## 要件
レコードの先頭から「will (x=182, y=315).」を含む行まで（両端を含む）を更新し、「username」を「email」に置き換えた版を出力してください。それ以外の箇所は一切変更しないこと。

## 生データ
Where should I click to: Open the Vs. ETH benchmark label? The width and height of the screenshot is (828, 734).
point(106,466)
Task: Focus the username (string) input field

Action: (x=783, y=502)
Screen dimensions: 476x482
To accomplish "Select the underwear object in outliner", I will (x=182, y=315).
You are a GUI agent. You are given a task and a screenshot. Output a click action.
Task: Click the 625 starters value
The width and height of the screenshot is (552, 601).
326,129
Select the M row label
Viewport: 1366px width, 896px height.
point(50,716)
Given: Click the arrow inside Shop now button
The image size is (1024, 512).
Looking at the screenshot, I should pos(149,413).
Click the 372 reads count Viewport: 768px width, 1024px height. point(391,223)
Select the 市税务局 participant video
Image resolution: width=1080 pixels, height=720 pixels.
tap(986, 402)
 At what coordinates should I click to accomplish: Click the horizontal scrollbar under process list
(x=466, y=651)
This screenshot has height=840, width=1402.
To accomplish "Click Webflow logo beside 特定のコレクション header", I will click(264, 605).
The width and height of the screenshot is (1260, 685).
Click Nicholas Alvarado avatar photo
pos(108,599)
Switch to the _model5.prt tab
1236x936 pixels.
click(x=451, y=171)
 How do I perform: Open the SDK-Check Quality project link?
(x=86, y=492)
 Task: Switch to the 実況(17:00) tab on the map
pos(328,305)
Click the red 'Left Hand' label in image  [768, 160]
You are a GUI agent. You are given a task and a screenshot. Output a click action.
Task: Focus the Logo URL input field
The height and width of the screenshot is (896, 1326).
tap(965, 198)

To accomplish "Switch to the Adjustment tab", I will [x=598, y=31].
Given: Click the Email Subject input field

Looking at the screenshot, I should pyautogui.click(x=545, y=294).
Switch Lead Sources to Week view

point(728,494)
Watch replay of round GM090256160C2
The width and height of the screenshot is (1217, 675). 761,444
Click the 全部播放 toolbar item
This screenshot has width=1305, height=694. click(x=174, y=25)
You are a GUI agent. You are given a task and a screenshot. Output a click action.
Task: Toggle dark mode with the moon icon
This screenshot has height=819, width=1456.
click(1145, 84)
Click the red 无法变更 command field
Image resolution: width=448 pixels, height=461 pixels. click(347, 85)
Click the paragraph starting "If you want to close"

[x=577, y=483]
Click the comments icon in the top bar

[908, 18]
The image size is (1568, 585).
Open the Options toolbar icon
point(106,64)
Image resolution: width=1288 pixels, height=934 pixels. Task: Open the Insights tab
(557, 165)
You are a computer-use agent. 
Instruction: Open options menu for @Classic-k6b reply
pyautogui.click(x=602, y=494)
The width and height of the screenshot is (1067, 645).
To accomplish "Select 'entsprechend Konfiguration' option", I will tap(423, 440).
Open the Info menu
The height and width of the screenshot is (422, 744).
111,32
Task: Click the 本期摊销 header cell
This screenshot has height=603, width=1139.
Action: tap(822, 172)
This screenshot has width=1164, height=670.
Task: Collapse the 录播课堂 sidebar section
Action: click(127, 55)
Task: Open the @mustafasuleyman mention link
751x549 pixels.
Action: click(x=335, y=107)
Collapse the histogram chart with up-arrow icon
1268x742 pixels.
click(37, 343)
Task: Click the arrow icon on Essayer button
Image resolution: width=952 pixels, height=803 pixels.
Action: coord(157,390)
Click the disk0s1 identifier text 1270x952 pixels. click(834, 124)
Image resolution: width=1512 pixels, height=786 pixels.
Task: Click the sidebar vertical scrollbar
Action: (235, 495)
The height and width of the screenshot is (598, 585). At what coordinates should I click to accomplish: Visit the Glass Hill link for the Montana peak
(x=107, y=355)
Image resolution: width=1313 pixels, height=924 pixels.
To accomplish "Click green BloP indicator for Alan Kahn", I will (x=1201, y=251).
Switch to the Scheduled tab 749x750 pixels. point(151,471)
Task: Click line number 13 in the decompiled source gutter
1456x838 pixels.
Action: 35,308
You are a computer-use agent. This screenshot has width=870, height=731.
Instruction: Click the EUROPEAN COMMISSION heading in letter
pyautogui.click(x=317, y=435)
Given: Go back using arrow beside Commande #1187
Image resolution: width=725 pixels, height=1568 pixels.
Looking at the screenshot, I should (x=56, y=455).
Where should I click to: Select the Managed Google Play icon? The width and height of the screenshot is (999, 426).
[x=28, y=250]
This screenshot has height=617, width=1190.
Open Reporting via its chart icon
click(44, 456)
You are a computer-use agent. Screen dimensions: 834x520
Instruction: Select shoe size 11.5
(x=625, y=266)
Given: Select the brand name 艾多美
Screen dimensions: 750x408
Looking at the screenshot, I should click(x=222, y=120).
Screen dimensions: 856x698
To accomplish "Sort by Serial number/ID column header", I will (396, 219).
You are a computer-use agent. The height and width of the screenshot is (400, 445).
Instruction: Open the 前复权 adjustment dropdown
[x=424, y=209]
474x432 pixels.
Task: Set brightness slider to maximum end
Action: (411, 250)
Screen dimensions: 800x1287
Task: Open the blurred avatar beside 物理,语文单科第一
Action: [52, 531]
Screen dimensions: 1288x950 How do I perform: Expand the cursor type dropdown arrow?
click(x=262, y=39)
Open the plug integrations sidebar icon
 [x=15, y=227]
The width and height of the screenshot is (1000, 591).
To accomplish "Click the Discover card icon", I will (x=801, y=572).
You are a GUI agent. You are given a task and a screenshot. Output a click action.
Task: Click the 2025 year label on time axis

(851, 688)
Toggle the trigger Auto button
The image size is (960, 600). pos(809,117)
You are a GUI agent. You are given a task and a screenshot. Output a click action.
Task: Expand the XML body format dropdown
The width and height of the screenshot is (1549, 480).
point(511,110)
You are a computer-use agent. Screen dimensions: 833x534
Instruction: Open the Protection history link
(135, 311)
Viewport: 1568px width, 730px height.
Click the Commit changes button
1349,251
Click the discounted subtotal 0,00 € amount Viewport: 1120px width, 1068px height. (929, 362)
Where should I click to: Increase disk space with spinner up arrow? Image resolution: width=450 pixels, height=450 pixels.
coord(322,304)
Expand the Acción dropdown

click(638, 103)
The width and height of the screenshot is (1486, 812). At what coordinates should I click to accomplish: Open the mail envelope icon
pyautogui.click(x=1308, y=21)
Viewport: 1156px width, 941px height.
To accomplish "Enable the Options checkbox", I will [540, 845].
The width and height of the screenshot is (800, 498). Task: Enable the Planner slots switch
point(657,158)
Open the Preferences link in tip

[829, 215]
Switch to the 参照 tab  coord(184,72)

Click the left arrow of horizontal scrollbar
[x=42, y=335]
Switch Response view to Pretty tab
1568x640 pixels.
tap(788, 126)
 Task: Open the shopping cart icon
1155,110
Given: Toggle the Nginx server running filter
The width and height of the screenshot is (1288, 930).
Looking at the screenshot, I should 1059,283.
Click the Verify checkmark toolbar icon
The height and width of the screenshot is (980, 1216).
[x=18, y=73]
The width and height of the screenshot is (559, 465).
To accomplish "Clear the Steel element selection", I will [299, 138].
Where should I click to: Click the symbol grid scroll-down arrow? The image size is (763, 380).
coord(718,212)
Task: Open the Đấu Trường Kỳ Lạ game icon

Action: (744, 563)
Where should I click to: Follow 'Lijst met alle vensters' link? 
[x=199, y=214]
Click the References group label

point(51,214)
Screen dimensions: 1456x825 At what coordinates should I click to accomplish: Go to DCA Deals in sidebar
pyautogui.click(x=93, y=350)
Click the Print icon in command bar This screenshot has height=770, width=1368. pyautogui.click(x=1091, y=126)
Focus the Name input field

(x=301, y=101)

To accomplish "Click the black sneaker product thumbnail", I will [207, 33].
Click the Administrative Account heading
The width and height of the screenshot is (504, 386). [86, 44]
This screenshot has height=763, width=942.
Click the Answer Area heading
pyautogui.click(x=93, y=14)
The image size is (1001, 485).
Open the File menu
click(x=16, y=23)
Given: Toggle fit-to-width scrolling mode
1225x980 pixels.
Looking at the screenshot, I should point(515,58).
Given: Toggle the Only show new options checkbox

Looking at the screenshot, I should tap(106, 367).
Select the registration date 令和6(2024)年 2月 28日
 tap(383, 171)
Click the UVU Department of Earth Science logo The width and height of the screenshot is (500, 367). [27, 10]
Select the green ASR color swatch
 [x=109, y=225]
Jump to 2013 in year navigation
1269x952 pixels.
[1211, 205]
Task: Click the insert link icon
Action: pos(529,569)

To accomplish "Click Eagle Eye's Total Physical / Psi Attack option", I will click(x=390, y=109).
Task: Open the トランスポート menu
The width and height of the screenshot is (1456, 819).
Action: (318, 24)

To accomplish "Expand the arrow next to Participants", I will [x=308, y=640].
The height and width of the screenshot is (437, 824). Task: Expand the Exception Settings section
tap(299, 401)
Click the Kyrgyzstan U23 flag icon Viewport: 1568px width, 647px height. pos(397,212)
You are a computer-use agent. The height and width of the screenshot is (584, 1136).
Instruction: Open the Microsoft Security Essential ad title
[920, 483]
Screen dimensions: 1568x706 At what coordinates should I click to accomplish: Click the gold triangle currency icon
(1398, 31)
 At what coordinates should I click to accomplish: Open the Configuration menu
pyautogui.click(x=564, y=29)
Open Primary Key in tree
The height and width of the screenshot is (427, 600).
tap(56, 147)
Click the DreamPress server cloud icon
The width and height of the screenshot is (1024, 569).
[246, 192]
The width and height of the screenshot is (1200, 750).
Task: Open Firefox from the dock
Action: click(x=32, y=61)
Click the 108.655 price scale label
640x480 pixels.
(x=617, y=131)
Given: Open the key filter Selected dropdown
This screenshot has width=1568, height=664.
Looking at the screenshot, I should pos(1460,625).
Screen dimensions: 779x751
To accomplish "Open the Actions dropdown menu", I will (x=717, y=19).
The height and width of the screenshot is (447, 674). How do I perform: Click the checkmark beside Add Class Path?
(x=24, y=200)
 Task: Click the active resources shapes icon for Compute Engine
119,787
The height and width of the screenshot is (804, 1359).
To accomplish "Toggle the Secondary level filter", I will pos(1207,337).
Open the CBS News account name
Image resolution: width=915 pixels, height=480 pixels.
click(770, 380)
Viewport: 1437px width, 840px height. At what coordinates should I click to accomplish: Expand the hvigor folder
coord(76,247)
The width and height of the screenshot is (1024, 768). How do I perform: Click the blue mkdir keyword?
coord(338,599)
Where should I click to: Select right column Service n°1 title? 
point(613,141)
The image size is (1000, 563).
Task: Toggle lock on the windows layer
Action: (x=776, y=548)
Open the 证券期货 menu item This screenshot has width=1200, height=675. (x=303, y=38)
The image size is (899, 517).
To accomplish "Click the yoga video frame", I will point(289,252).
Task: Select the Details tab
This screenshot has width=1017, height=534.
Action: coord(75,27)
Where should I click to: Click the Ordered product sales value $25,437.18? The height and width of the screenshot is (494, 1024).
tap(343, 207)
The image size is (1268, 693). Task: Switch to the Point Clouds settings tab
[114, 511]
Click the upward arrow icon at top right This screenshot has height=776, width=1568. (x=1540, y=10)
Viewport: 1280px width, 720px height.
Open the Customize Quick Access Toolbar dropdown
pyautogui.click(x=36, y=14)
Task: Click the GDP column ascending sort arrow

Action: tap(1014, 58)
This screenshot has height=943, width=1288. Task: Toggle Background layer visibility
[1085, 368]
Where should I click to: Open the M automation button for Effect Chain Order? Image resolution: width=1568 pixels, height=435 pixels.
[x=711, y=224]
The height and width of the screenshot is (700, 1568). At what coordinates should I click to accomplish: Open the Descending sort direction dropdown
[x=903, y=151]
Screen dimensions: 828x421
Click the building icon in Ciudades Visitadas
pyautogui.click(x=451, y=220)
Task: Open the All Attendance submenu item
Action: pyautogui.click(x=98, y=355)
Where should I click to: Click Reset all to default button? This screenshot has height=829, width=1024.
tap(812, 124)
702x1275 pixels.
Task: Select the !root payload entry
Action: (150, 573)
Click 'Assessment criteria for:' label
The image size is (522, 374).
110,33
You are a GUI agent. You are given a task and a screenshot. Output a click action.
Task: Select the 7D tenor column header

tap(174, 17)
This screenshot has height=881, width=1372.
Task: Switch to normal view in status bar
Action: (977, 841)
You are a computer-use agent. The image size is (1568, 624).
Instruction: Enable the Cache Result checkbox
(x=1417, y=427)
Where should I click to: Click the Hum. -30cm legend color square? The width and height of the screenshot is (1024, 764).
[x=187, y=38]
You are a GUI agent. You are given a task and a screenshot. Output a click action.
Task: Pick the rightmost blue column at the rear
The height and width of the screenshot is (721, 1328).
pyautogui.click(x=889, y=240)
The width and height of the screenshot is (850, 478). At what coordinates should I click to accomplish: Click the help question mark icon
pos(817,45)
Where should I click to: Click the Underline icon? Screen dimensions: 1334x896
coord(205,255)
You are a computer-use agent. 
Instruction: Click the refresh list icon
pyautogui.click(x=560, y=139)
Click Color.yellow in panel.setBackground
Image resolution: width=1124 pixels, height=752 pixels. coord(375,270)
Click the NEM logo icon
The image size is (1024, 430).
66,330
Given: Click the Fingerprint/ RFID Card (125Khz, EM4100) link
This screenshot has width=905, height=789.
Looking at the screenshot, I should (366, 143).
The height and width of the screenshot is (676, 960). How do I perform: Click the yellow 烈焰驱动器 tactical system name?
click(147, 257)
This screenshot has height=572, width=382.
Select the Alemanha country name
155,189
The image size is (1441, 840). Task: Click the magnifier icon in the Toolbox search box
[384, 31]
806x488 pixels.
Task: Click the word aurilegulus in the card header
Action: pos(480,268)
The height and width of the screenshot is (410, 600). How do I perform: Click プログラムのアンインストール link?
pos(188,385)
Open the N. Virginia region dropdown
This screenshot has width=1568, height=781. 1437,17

## 解答例
Where should I click to: Open the Vs. ETH benchmark label? The width and height of the screenshot is (828, 734).
point(106,466)
Task: Focus the email (string) input field

Action: (x=783, y=502)
Screen dimensions: 476x482
To accomplish "Select the underwear object in outliner", I will (x=182, y=315).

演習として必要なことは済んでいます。